Most impactful lesson
Of all the classes, the lesson on geometry at the last lesson had the greatest impact on me - I was very amazed at how geometry learning can be so complex but at the same time, it is also easy if one had grasped the understanding of it well. Geometry is not just about seeing shapes as what it is, but rather understanding what it is, so as to be able to apply its understanding in a variety of contexts.

Using tangrams to create shapes



Using the geo-dots to create shapes with differentiating sides and areas



I had never tried the Sudoku game before: The sight of it "numbs" my thinking. The challenging part was not doing the cubes right, but strategizing the numbers in a way that they do not repeat. Although I had found it challenging, it was fun!



I feel that the neglience of creative Mathematics education has resulted in many children not knowing how to approach the subject positively - I was one of them.
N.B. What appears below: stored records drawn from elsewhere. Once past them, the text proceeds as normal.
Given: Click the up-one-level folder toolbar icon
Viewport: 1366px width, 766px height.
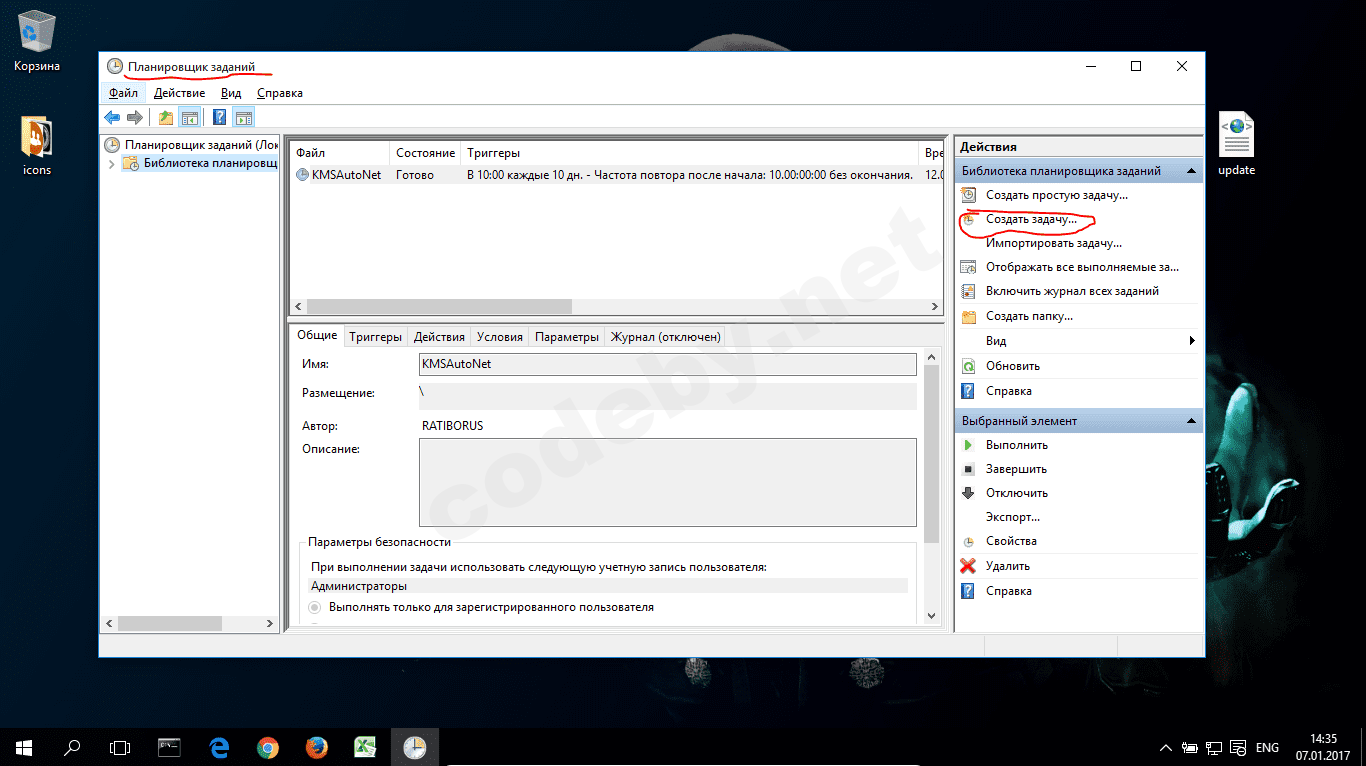Looking at the screenshot, I should point(166,118).
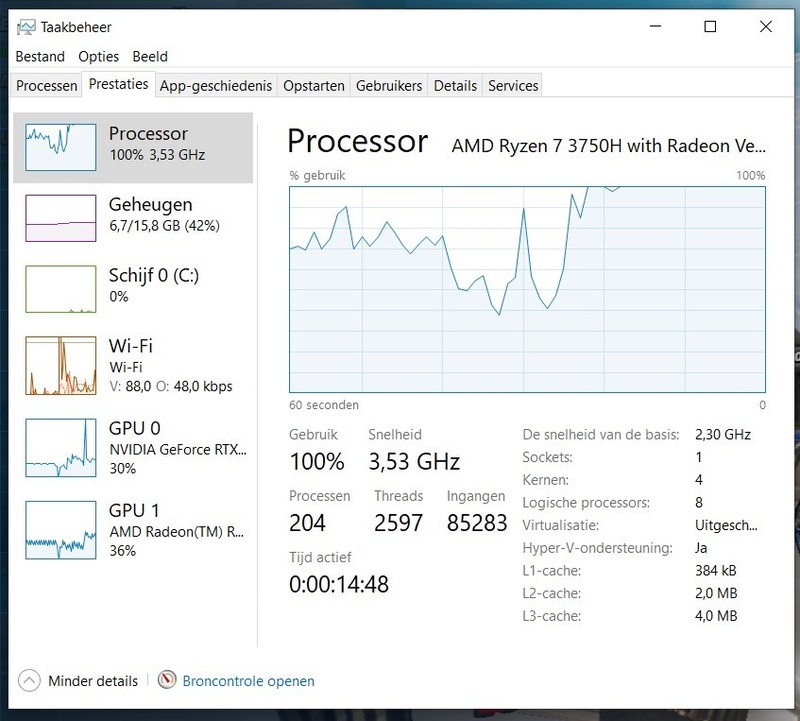Select the Processor mini graph thumbnail
This screenshot has height=721, width=800.
point(60,147)
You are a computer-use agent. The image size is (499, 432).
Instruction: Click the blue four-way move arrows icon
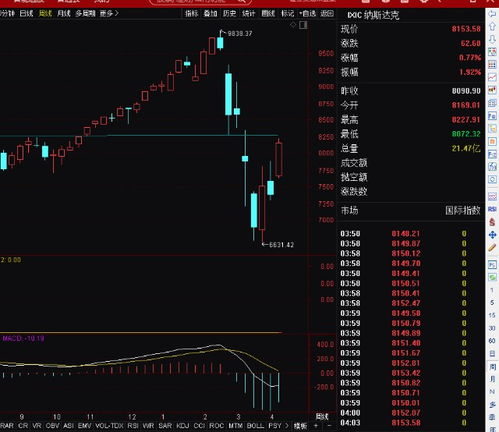pos(492,235)
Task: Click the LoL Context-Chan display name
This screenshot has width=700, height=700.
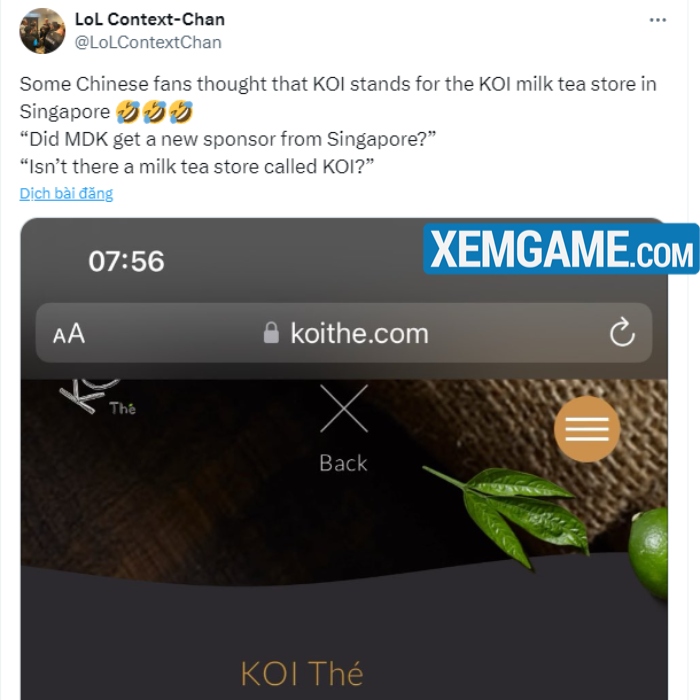Action: coord(150,19)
I remembered my Secondary school maths teacher coming to class only with a marker in his pocket and started to teach by writing on the board - it did not helped me much given the fact my forte is not in Maths!

The whole class on Elementary Mathematics taught me one thing that I found very valuable: Mathematics is not about formulas, it is about the development of understanding and conceptualizing mathematical content. As simple as it may be to some people, however, I feel Mathematics is a very abstract area - one needs to "see beyond" the given sums or texts to be able to apply the relevant logical thinking and approach the solution with understanding.


"In mathematics I can report no deficience, except it be that men do not sufficiently understand the excellent use of the Pure Mathematics." ~Roger Bacon

Blog Entry 7 - Geometry

The understanding of Geometry takes upon a combination of understanding about shapes and having good spatial sense. "Spatial sense can be defined as an intuition about shapes and the relationship among shapes......They are able to use geometric ideas to describe and analyze their world." (Van De Walle, Karp & Bay-Williams, 2009).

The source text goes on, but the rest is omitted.